*** Opening of Input records ***

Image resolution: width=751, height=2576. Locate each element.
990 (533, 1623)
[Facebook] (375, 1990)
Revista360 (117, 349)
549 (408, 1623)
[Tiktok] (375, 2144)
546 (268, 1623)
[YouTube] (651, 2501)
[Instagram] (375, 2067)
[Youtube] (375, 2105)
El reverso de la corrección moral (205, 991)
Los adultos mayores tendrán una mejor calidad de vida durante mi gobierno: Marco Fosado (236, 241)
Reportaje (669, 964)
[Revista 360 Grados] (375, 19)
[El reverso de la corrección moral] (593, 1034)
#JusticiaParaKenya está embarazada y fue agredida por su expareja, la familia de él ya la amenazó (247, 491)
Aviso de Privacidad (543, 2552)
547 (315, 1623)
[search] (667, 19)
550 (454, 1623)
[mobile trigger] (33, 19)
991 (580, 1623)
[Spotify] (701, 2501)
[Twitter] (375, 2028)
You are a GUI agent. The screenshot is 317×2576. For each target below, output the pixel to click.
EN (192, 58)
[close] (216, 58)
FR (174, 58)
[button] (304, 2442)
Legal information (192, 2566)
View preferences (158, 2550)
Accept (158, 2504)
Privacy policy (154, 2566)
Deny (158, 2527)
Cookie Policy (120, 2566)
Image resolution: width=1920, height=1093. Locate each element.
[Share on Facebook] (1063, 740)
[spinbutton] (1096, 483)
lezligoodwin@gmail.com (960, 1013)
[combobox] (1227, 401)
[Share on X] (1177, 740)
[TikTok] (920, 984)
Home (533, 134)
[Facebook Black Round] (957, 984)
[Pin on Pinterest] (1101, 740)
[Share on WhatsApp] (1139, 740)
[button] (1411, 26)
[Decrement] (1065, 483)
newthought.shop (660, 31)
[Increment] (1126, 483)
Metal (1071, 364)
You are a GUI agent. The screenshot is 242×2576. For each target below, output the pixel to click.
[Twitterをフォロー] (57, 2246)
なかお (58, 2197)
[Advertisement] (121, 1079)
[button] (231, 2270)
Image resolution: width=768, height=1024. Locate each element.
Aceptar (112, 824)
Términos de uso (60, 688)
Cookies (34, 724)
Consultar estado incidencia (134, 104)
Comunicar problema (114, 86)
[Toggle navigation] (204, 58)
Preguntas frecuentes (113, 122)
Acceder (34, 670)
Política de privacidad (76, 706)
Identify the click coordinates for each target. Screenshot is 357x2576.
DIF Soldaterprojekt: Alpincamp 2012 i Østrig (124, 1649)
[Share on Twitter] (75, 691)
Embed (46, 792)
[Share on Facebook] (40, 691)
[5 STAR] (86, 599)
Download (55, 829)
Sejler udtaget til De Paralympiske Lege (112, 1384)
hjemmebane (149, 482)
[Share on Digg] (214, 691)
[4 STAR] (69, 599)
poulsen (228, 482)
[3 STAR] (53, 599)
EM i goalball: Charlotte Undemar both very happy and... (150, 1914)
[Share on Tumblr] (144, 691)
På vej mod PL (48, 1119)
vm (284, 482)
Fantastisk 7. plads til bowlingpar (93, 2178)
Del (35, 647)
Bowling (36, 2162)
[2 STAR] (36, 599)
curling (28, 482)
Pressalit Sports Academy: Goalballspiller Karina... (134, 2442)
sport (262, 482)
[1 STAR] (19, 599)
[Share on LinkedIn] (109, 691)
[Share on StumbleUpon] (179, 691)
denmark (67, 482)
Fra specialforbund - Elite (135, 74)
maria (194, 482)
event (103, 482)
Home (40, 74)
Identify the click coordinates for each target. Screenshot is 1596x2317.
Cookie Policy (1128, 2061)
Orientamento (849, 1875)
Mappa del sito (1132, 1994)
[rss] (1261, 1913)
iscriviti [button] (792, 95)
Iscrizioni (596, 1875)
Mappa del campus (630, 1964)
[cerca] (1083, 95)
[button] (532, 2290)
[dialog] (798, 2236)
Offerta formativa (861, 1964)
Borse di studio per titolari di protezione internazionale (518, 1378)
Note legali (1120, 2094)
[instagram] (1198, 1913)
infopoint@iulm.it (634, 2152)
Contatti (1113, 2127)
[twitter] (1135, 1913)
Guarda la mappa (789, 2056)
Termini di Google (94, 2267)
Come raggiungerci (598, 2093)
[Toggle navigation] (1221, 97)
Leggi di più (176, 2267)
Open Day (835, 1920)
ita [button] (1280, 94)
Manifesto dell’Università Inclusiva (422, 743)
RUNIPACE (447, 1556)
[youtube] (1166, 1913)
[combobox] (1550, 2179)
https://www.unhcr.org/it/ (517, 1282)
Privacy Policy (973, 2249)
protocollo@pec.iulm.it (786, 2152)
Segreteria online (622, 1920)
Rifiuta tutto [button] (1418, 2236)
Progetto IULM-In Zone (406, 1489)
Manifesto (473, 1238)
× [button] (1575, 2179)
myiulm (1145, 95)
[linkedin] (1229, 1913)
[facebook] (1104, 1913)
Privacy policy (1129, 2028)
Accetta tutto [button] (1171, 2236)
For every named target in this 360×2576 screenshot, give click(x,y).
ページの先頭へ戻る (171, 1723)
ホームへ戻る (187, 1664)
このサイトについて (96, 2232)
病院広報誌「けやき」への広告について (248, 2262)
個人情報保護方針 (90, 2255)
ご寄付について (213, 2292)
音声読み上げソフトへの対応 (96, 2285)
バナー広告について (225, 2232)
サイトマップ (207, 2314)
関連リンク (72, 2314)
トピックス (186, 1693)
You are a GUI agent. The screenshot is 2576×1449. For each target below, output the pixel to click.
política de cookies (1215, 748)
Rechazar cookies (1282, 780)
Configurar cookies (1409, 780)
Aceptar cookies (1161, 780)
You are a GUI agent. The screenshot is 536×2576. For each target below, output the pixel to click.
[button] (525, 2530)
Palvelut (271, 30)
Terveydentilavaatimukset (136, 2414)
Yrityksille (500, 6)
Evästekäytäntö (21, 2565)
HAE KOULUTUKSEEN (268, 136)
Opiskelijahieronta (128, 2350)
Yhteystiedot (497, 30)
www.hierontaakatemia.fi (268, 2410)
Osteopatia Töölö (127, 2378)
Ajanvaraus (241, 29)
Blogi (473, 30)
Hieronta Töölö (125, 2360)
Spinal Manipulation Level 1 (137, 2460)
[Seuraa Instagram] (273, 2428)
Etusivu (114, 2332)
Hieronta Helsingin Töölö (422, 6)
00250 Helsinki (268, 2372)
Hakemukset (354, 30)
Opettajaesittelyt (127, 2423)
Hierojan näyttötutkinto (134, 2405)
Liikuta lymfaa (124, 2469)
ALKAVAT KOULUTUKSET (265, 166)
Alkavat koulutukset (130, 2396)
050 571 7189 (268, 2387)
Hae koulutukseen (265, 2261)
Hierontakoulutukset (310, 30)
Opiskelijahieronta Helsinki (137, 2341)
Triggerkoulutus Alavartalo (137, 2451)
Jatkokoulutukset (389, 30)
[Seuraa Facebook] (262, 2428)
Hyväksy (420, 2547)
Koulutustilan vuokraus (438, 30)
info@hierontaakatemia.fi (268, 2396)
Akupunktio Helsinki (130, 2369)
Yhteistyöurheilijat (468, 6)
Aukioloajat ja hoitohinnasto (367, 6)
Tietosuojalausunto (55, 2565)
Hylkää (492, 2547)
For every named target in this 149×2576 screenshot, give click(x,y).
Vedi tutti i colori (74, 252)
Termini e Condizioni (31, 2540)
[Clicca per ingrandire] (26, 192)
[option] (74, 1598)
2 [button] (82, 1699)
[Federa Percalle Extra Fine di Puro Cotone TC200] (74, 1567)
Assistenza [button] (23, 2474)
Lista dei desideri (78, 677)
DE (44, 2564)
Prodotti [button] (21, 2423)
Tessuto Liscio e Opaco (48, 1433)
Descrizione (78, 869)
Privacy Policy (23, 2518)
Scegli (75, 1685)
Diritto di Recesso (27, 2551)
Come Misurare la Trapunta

*** Close of Input records ***

Task statement ▸
Restate the entries above word for word, beginning with their first line and ending with the line holding "[El reverso de"; omit everything else.

Response to the task ▸
Image resolution: width=751, height=2576. Locate each element.
990 (533, 1623)
[Facebook] (375, 1990)
Revista360 (117, 349)
549 (408, 1623)
[Tiktok] (375, 2144)
546 (268, 1623)
[YouTube] (651, 2501)
[Instagram] (375, 2067)
[Youtube] (375, 2105)
El reverso de la corrección moral (205, 991)
Los adultos mayores tendrán una mejor calidad de vida durante mi gobierno: Marco Fosado (236, 241)
Reportaje (669, 964)
[Revista 360 Grados] (375, 19)
[El reverso de la corrección moral] (593, 1034)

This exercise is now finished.